XIII.17 On the augmentation of troops

, par Stewart

A new disease has spread through Europe ; it has seized upon our princes and made them maintain an inordinate number of troops. It has its crises, and it necessarily becomes contagious. For as soon as one state increases what it calls its troops, the others suddenly increase theirs, so nothing is gained thereby except their common ruin. Each monarch keeps standing all the armies he might have if his peoples were in danger of extermination, and this state of effort by everyone against everyone else is called peace. [1] Thus is Europe ruined to the point that if any individuals were in the situation of the three most opulent powers in this part of the world, they would not have enough to live on.

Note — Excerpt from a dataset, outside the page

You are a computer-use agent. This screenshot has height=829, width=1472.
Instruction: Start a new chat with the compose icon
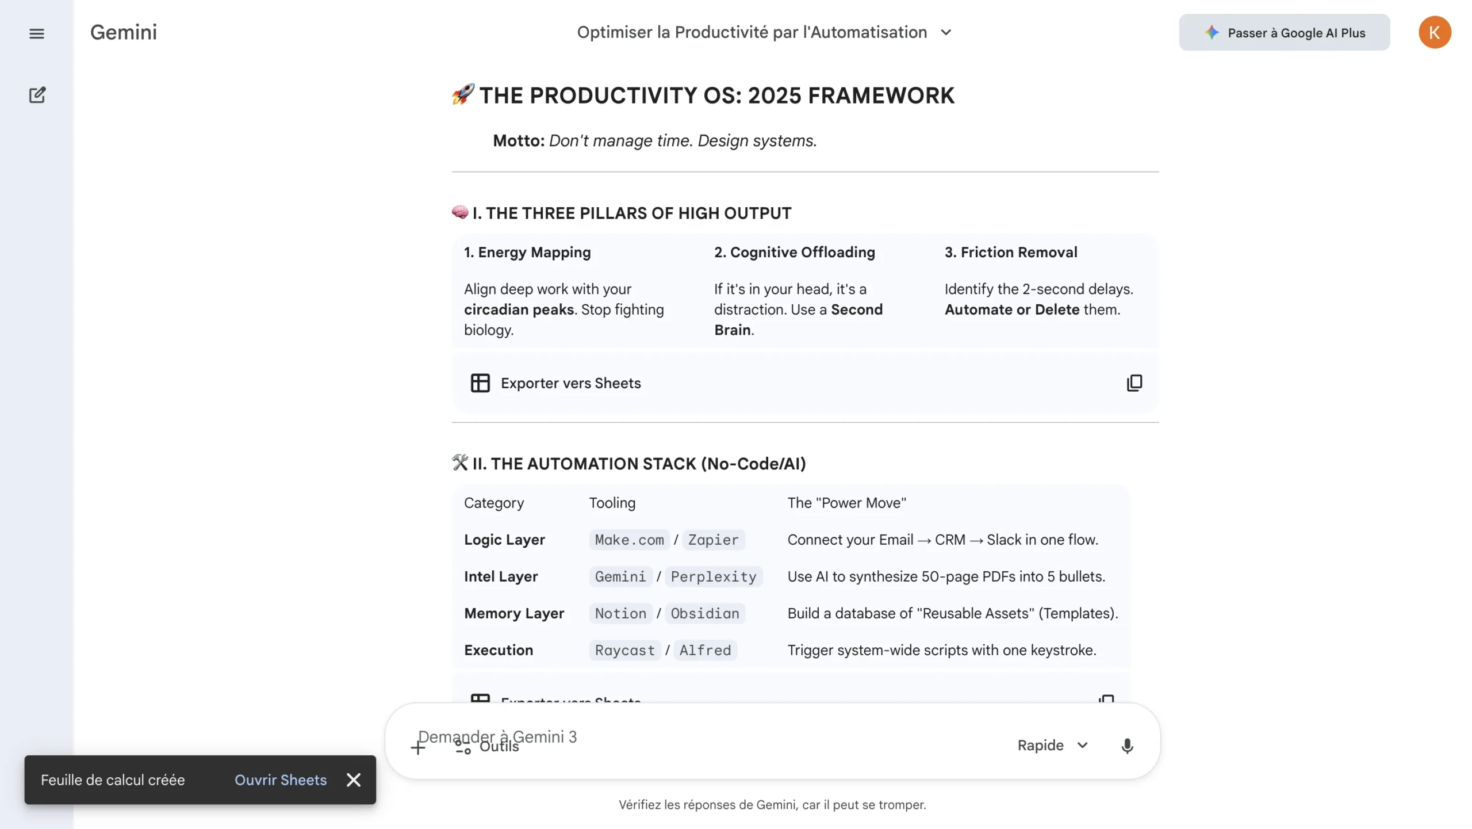point(37,95)
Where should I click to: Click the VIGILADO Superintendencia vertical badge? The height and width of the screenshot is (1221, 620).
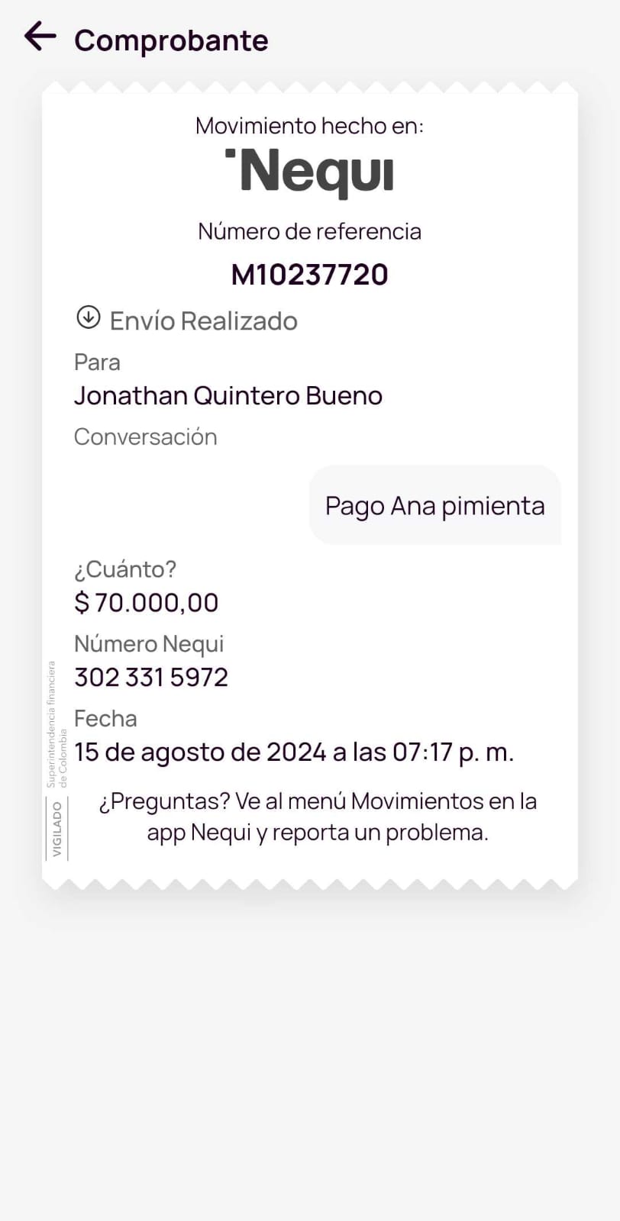[57, 761]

We are poor with the wealth and trade of the whole globe, and soon by dint of having soldiers we will have nothing but soldiers, and we will be like the Tartars. [2]

The great princes, not satisfied with buying the troops of the smaller ones, try to purchase alliances on every side, in other words almost always to waste their money.

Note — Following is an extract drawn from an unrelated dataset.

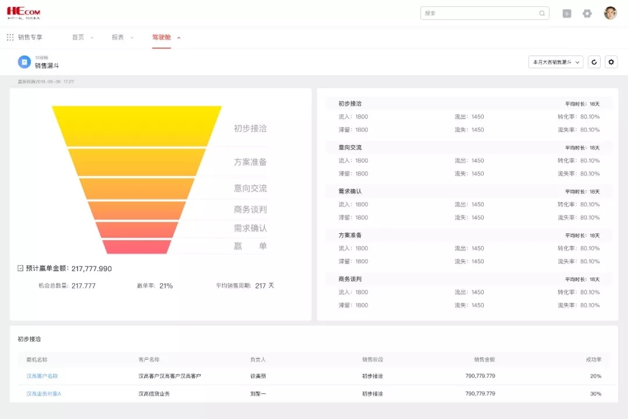
Task: Open global settings gear in top bar
Action: [x=587, y=13]
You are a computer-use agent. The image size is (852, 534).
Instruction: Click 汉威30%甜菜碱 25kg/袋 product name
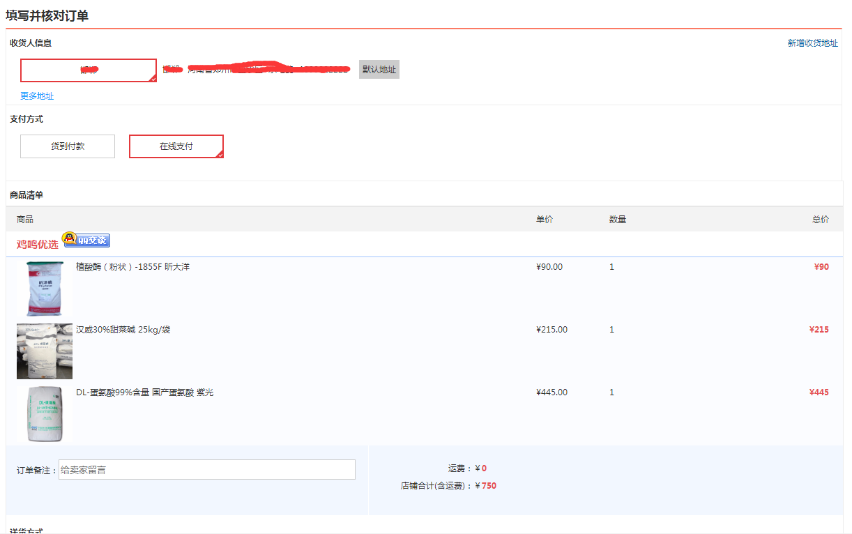123,330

The consequence of such a situation is the perpetual increase of tributes ; and to the prejudice of all future remedies, no one any longer relies on income but instead wages war with his capital. It is not unheard of for states to mortgage their funds even in peacetime, and employ to ruin themselves means they call extraordinary, and which are so much so that the most turbulent prodigal son can scarcely imagine them.

Notes

[1It is true that it is this state of effort that maintains the balance, because it exhausts the great powers.

[2All that is needed for that is to valorize the newly established invention of militias almost throughout Europe, and carry them to the same excess as has been done with the regular troops.